Cooper and Parker filed their own motions to dismiss via Federal Rule of Civil Procedure 12(b)(6) and HCA filed a motion to dismiss Beer’s accusations of intentional infliction of emotional distress. U.S District Judge Michael Baylson dismissed the claims against Jenkins and Benson, even though they had not responded.
U.S. District Judge Michael M. Baylson
Beer was hired by HCA as a home health aide. At the beginning of her employment through the time of her lawsuit, she had Postural Orthostatic Tachycardia Syndrome (POTS), which causes issues with heart rate, thinking and blurred vision.

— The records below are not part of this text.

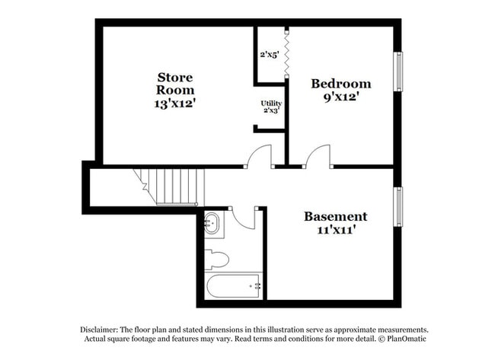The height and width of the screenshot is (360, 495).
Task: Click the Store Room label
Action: (x=175, y=83)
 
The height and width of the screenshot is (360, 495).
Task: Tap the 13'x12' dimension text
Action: (x=175, y=104)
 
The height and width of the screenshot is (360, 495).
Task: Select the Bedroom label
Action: (x=340, y=84)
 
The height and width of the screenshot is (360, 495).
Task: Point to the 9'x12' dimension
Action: (x=340, y=97)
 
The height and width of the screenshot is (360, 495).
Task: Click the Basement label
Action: (x=335, y=216)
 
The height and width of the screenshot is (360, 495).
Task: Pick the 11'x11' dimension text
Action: (x=335, y=230)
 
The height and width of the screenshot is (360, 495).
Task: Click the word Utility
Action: (x=270, y=103)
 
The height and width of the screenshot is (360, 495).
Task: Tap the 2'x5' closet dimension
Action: (x=270, y=55)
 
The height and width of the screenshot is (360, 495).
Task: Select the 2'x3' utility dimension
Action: (x=270, y=111)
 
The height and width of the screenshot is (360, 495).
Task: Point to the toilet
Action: (x=216, y=260)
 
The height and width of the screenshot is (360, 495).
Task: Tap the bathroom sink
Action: (x=212, y=224)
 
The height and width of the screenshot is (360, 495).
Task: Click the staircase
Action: (x=174, y=187)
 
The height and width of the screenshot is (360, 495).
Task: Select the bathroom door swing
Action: (x=244, y=217)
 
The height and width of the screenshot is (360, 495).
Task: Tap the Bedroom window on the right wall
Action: (x=397, y=72)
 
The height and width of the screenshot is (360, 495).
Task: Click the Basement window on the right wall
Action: (x=397, y=206)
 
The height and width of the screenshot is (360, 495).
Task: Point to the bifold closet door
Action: (x=287, y=53)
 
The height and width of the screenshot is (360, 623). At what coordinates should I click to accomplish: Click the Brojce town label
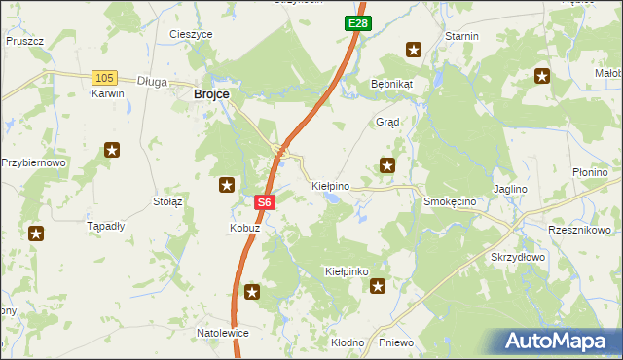coord(211,93)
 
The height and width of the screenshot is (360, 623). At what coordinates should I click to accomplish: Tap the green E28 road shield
coord(356,21)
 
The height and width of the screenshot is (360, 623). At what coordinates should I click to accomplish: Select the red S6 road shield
coord(265,202)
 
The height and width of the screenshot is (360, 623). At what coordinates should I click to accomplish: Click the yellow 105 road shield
coord(105,77)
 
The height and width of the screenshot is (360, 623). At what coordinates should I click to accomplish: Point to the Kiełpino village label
coord(330,184)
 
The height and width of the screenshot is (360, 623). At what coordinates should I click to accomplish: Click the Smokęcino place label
coord(449,200)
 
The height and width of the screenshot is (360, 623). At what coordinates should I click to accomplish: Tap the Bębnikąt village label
coord(391,84)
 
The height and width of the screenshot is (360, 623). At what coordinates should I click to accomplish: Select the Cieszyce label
coord(191,34)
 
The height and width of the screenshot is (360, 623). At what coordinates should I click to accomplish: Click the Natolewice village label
coord(223,333)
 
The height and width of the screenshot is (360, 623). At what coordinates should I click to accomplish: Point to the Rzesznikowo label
coord(579,230)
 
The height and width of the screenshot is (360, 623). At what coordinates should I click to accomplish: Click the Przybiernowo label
coord(33,162)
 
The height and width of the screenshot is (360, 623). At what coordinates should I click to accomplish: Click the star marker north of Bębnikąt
coord(414,50)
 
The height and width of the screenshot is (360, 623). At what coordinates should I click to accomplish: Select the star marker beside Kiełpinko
coord(378,286)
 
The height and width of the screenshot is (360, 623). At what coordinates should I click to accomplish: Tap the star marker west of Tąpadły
coord(36,234)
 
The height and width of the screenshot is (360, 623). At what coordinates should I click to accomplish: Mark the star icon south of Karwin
coord(112,150)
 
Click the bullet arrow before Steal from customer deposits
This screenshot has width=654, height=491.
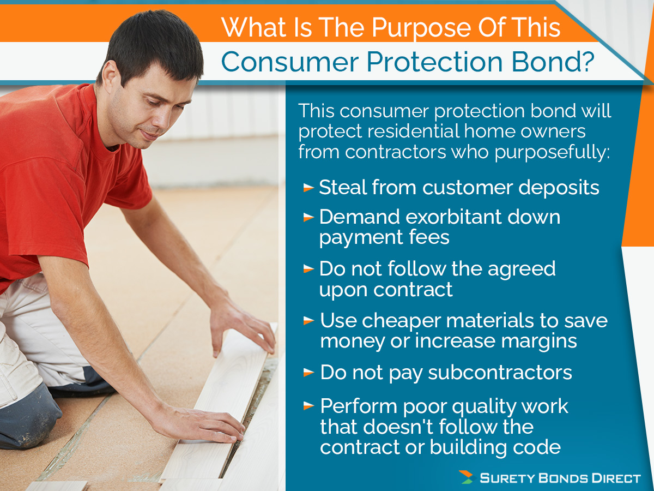coord(308,188)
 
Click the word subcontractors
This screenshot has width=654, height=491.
coord(500,373)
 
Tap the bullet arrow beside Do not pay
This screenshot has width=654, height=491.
coord(309,373)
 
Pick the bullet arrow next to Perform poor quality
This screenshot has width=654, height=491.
coord(309,406)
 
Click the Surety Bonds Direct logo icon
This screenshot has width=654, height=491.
coord(466,477)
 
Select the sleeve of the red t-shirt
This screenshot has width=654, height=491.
coord(131,180)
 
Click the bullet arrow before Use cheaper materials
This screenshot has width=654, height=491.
coord(309,321)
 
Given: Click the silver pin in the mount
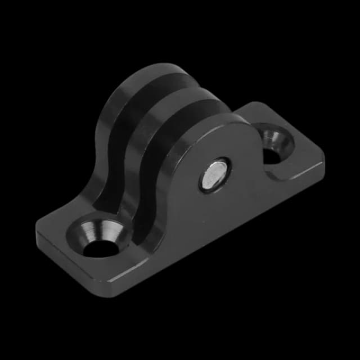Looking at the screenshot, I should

Beer said she suffered harassment and was called names like “retarded” and “too slow.” She said even her supervisors would taunt her about her physical appearance and speech daily in the company of others. While she said she reported the alleged harassment multiple times to Cooper, who was her supervisor, Cooper allegedly replied by saying, “maybe you can’t handle this job.”
After time she started getting fewer cases, having allegedly been told she “[wasn’t] good enough” to get more. Beer said she also suffered sexual discrimination and was consistently humiliated, degraded, victimized, embarrassed, and emotionally distressed.
She complained that the alleged harassment led to loss of income, humiliation, loss of enjoyment of life and physical distress. She filed a lawsuit, and a number of the plaintiffs responded with the motions to dismiss that were granted.
Cooper and Parker’s motion to dismiss the discrimination and retaliation claims filed under the ADA was granted.
“It is undisputed that plaintiff cannot maintain a cause of action for discrimination or retaliation under the ADA against Cooper or Parker," Baylson wrote. "Plaintiff cannot use these claims as some kind of placeholder for the state law claims that she plans to file at an unspecified future date.”
Beer said she was aware Cooper and Parker couldn’t be held responsible for discrimination as individuals but said she couldn’t bring claims via the Pennsylvania Human Relations Act and Philadelphia Fair Practices Ordinance when she initially filed because she had to wait a year after her initial filing, which would be Dec. 10, 2018.
“If plaintiff wishes to allege new and separate causes of action against Cooper and Parker, she will need to file a motion explaining her reasons to do so,” Baylson wrote.
The court also dismissed her intentional infliction of emotional distress claim against HCA, Cooper and Parker.